Task statement.
Output, exactly as written, the lines below from the one that has "637x364 pixels. Task: Click" through the one that has "You are a computer-use agent. Image"; nothing else, and no pictures.

>>>>>

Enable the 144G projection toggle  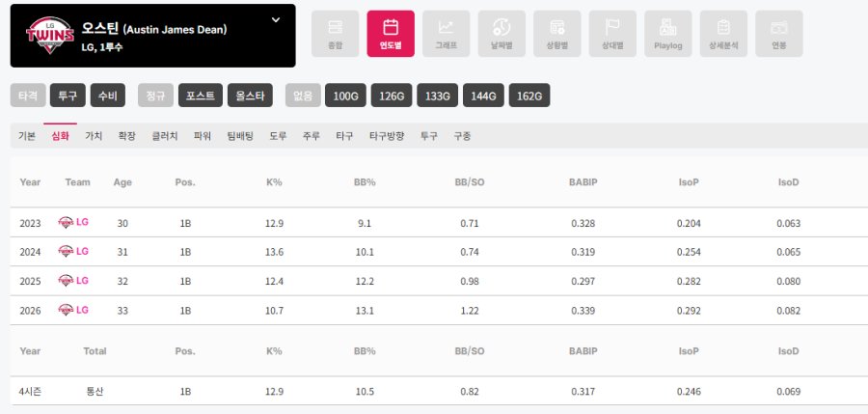coord(483,96)
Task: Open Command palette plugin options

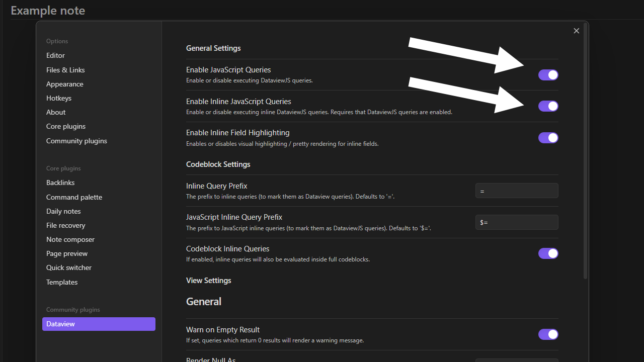Action: click(x=74, y=197)
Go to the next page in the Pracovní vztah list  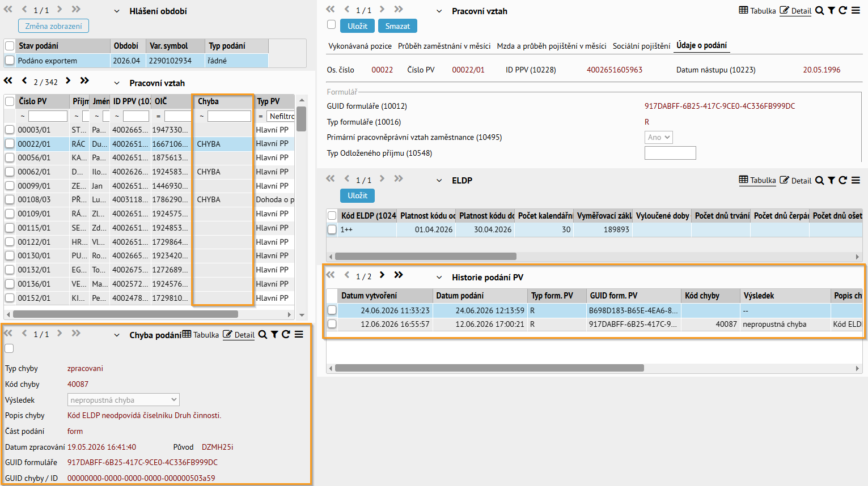(x=68, y=81)
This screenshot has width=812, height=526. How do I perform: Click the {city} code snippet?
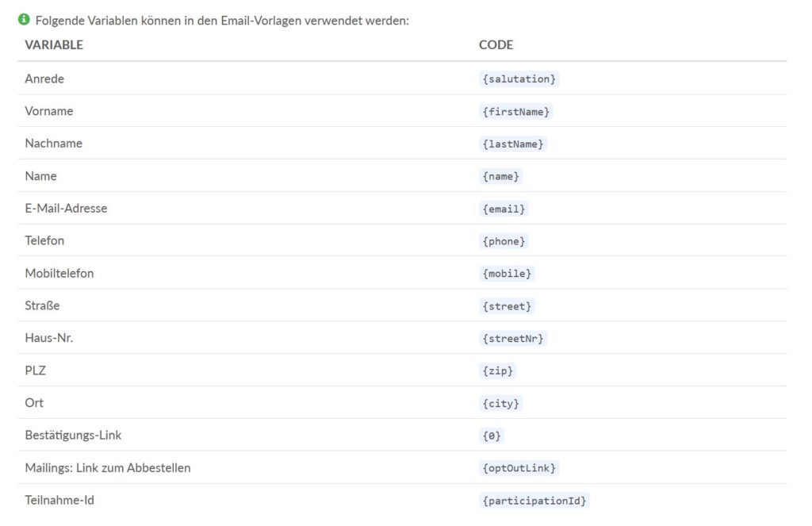500,403
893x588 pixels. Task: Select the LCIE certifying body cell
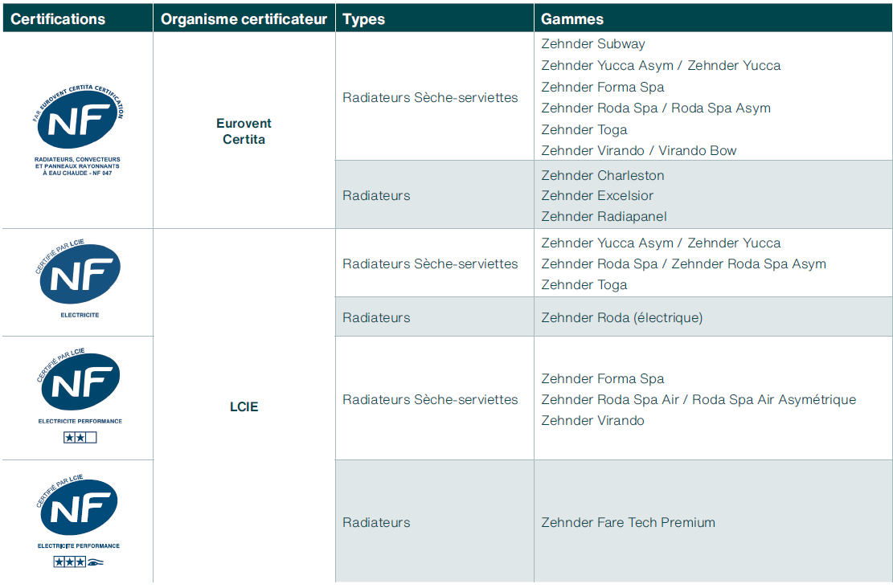pyautogui.click(x=244, y=406)
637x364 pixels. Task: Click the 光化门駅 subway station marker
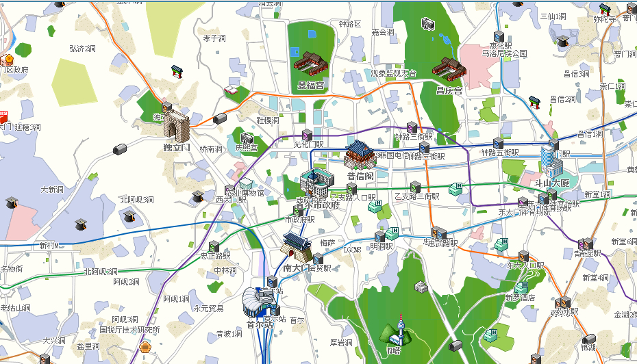(x=307, y=134)
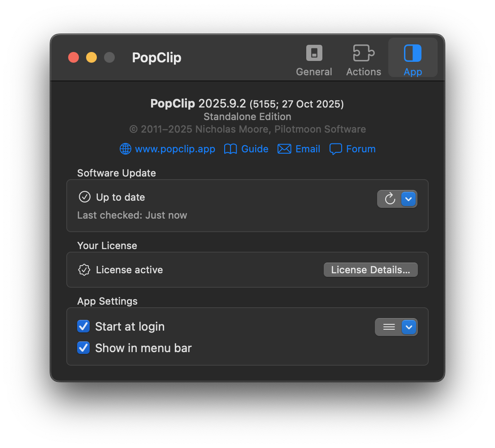The image size is (495, 448).
Task: Switch to the Actions tab label
Action: click(x=363, y=72)
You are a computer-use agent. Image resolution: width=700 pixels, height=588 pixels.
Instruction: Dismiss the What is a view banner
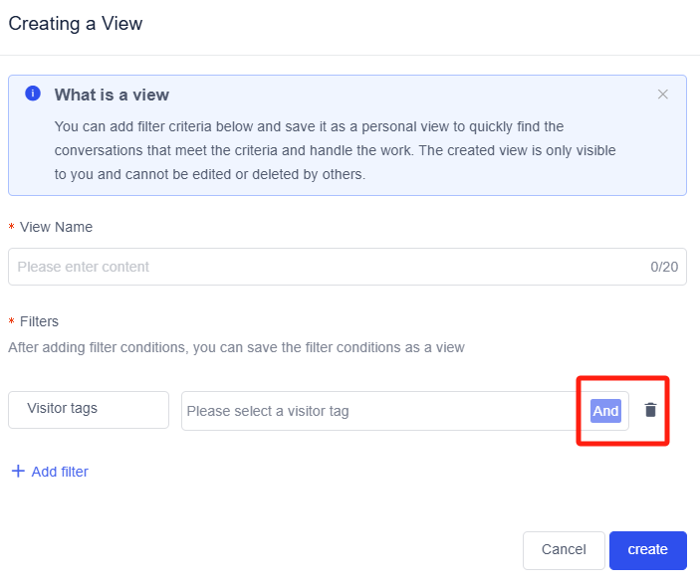tap(663, 95)
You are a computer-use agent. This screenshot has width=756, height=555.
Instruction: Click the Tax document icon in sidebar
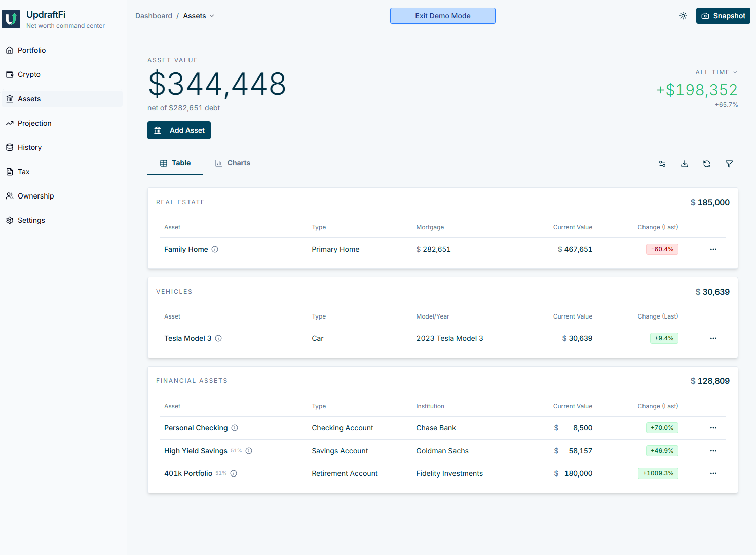tap(10, 172)
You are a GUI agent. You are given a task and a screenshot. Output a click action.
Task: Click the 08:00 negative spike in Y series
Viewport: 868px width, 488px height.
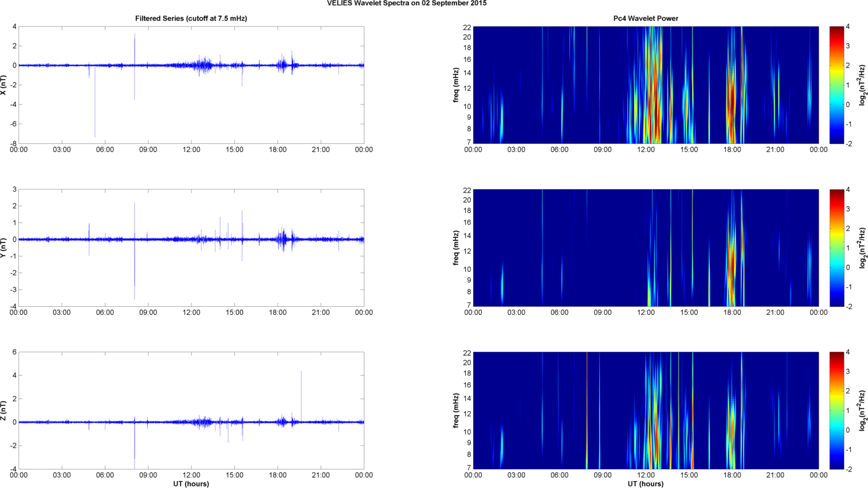click(135, 281)
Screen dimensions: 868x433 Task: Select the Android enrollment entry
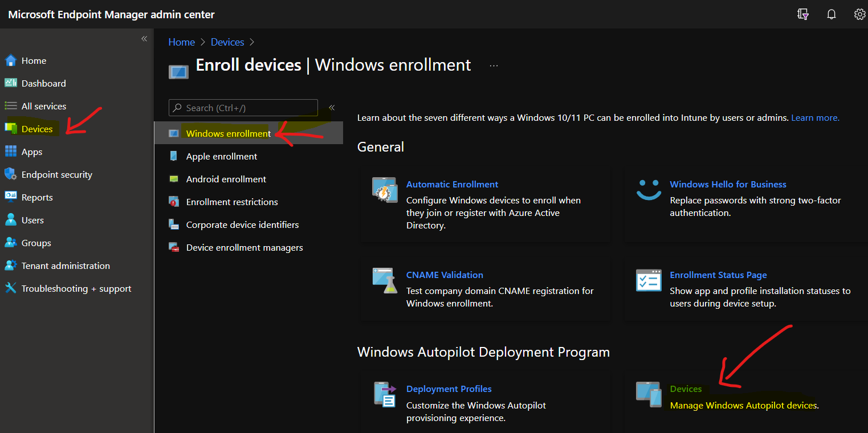click(x=226, y=179)
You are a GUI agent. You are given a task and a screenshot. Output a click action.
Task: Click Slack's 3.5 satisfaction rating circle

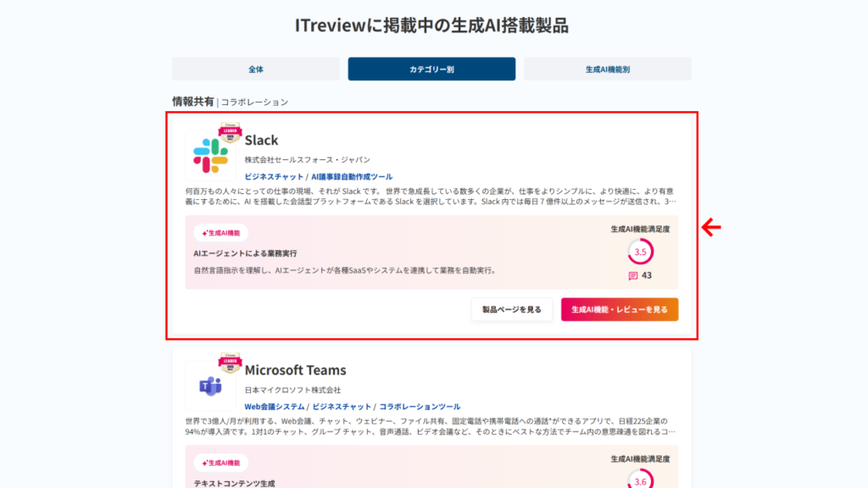pos(641,252)
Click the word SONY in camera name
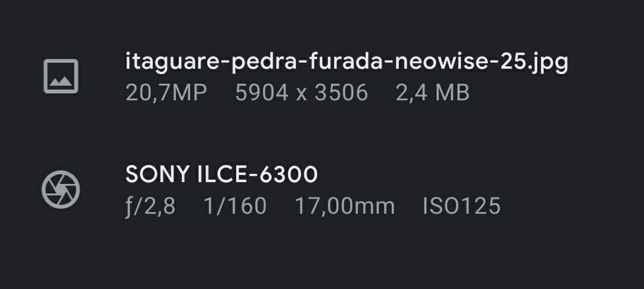644x289 pixels. pyautogui.click(x=157, y=174)
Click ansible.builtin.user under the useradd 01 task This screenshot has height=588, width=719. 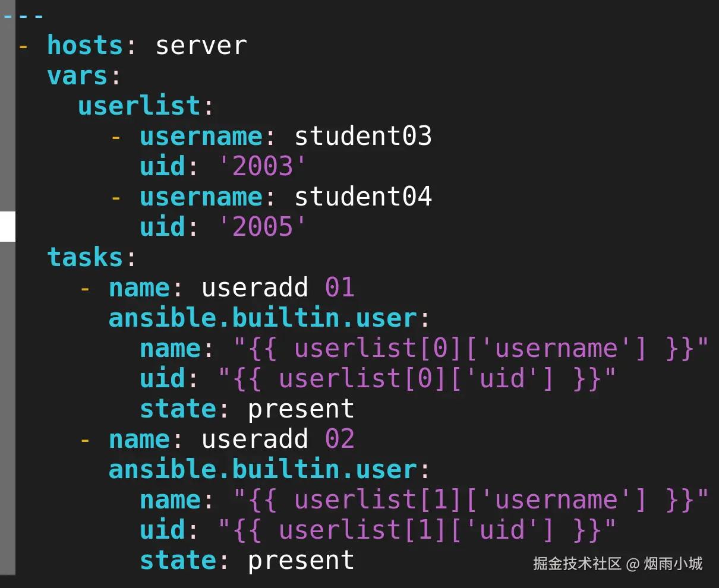(x=263, y=318)
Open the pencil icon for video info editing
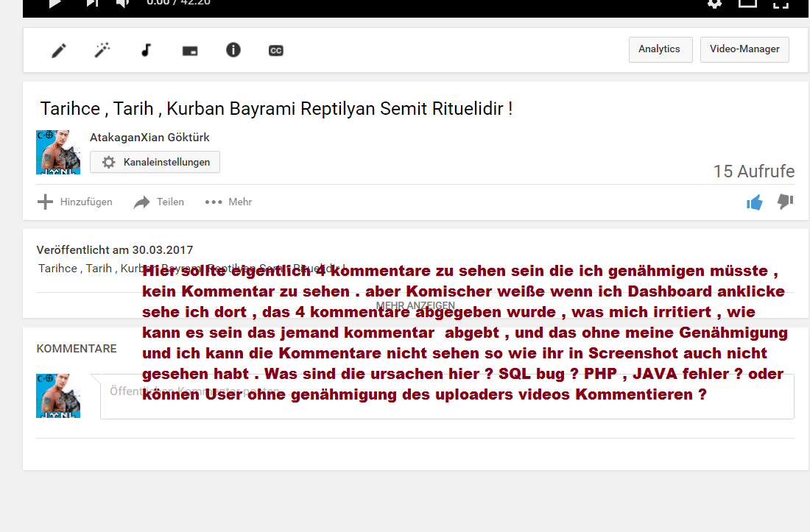The image size is (810, 532). 59,51
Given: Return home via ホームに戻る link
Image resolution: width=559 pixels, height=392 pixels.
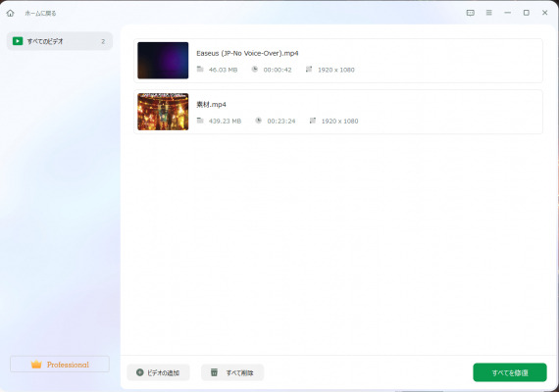Looking at the screenshot, I should (x=40, y=13).
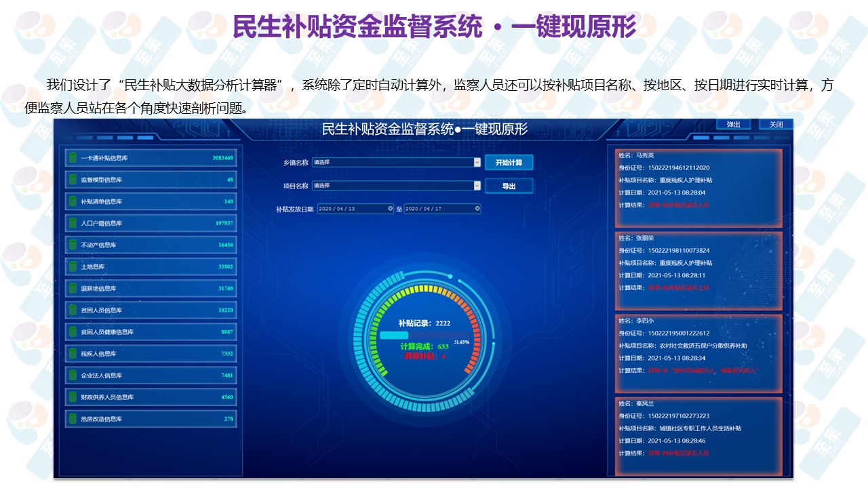Screen dimensions: 868x488
Task: Expand the 乡镇名称 dropdown arrow
Action: pos(477,163)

<<<<<

Solution for this exercise.
637x364 pixels. Task: Click the 光化门駅 subway station marker
(x=307, y=134)
The image size is (495, 448).
Task: Switch to the Actions tab label
Action: click(x=363, y=72)
You are a computer-use agent. Image resolution: width=700 pixels, height=588 pixels.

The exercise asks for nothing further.